De que o brasileiro de hoje é diferente daquele do passado não restam dúvidas. Consequência do capitalismo selvagem? Talvez. Acontece que situações que mexem com o bolso da gente acabam sendo muito difíceis de aceitar. Mas, creio ter havido tempo no qual as pessoas se sentiam mais inclinadas à ajuda ao próximo. Ao longo da minha vida, por exemplo, encontrei pessoas medularmente boas que me ajudaram em momentos difíceis.

Confesso que acho constrangedoras essas situações a que ficamos expostos ao parar o carro em faróis fechados. Existe aquele rapaz vendendo balas, a moça que faz mágicas com uma bolinha de tênis, a mãe maltrapilha que carrega uma criança no colo, o deficiente físico que se arrasta pedindo ajuda, a idosa que traz na face impresso o desespero de uma vida miserável. Todos eles suplicam por uma moeda, uma só moedinha que, no fim das contas, não nos fará nenhuma falta.

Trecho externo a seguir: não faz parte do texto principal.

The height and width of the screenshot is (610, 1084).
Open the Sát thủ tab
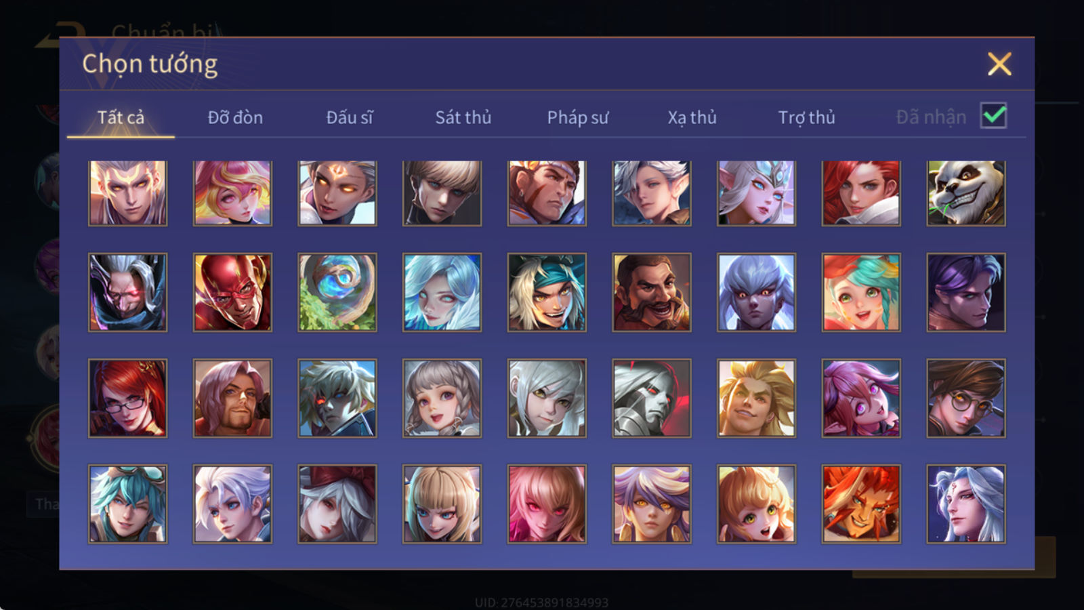463,117
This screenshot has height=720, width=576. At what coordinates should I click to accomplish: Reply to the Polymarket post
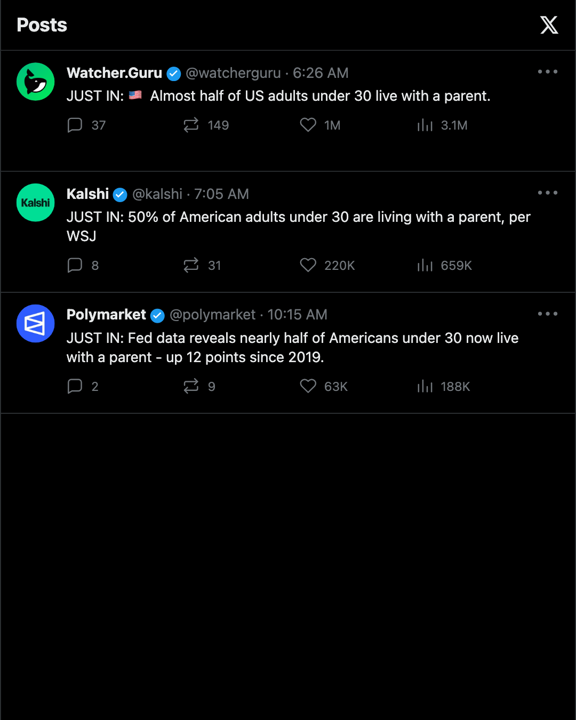75,386
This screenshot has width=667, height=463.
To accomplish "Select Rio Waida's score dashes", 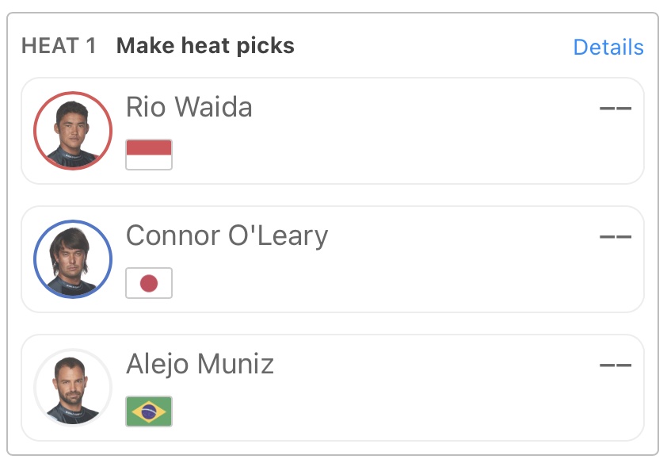I will [x=616, y=109].
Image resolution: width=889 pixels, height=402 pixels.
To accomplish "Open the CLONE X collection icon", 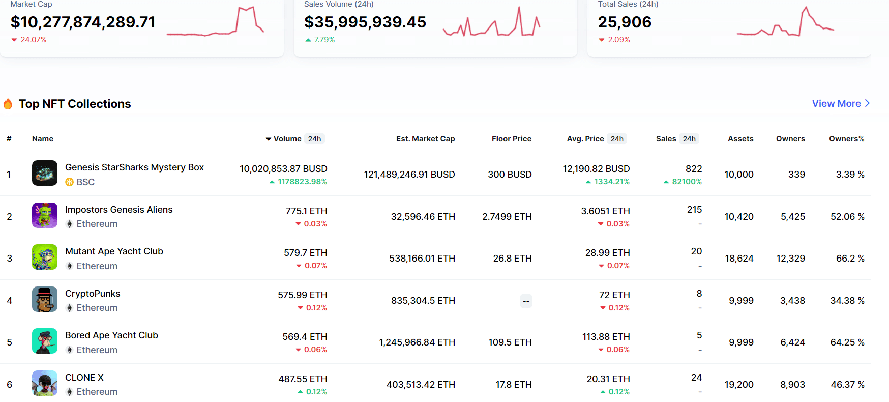I will click(45, 383).
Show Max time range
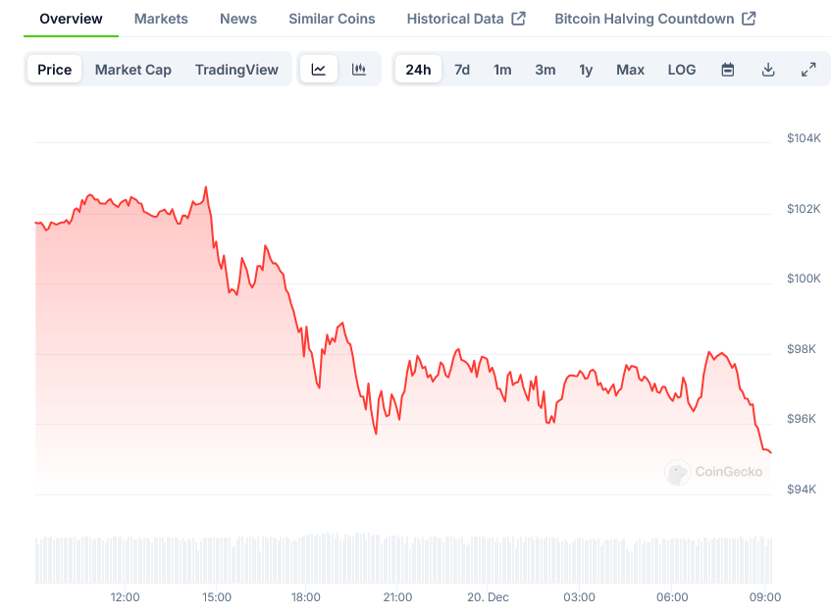 point(631,70)
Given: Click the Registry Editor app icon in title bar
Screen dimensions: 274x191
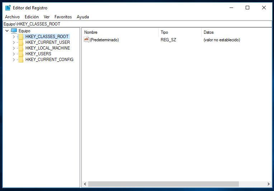Looking at the screenshot, I should (8, 8).
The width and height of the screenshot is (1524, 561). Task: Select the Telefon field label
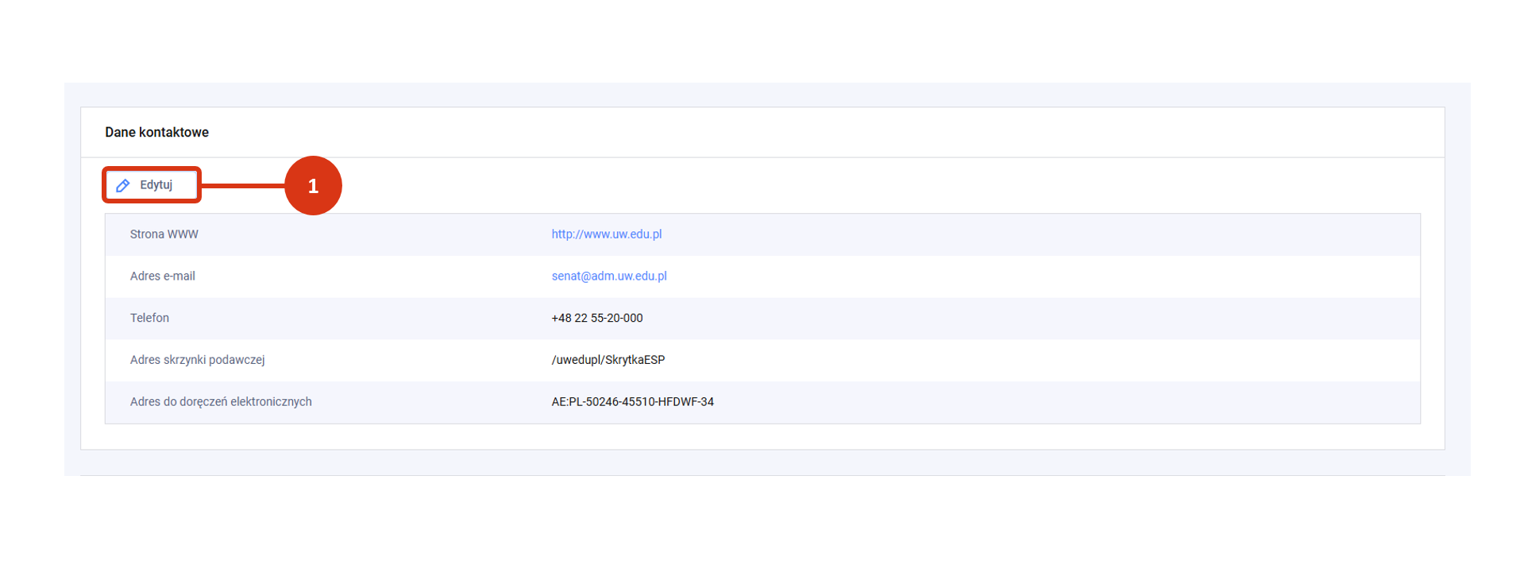[149, 318]
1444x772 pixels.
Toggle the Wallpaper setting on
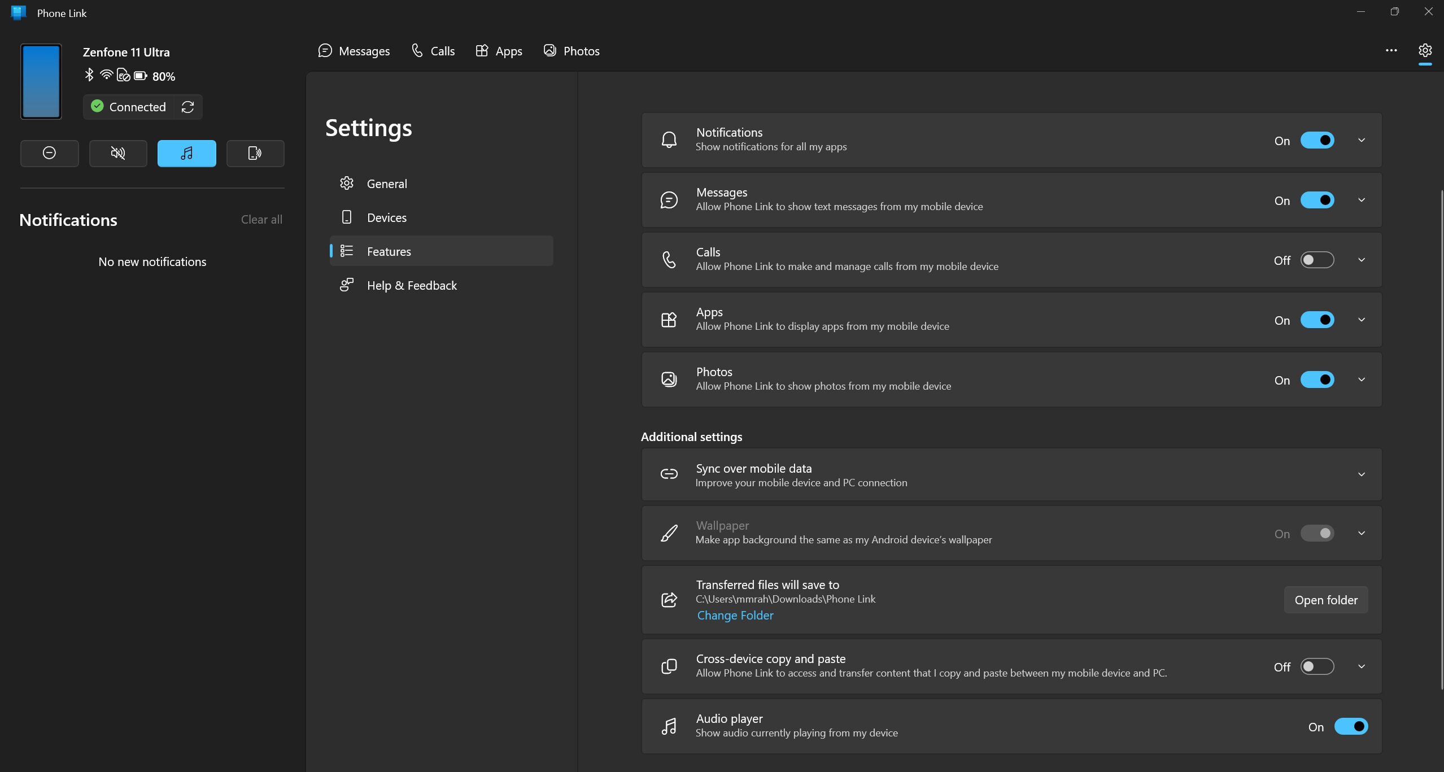1317,533
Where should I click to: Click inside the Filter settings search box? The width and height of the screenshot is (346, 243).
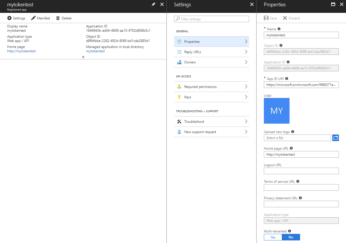point(211,19)
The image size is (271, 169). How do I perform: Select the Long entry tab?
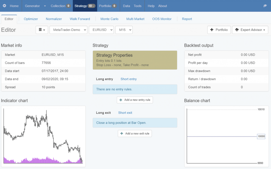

E essa moeda poderá servir para comprar um pão, matar a fome de um nosso semelhante a quem a sorte não ajudou. Isso é o que se passa na nossa cabeça enquanto torcemos para que o sinal finalmente se abra e aceleremos o carro, deixando para traz aquela situação que nos constrange.

Para falar a verdade quase nunca atendo aos pedidos das pessoas que me pedem ajuda ao parar nos sinais. O meu maior problema é o receio de abrir o vidro dado que, em geral, fica-se cercado por motos e todo mundo sabe a quanta anda a violência nas nossas cidades. Por outro lado sei das campanhas que pedem aos cidadãos que não deem esse tipo de esmola e dos avisos sobre crianças exploradas por marginais que arrecadam dinheiro nas ruas. Mas fica a sensação de desconforto, a humanidade que nos impele a ajuda ao próximo.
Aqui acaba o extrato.